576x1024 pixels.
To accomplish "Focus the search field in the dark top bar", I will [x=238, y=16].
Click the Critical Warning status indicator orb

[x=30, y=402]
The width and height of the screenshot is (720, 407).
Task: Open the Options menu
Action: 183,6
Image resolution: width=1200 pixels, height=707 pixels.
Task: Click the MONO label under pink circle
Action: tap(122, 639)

****************

**Written task:**
Reproduce all of the material above, line for line, changing nothing.

**Solution to the exercise:**
576x1024 pixels.
To accomplish "Focus the search field in the dark top bar", I will [x=238, y=16].
Click the Critical Warning status indicator orb

[x=30, y=402]
The width and height of the screenshot is (720, 407).
Task: Open the Options menu
Action: 183,6
Image resolution: width=1200 pixels, height=707 pixels.
Task: Click the MONO label under pink circle
Action: tap(122, 639)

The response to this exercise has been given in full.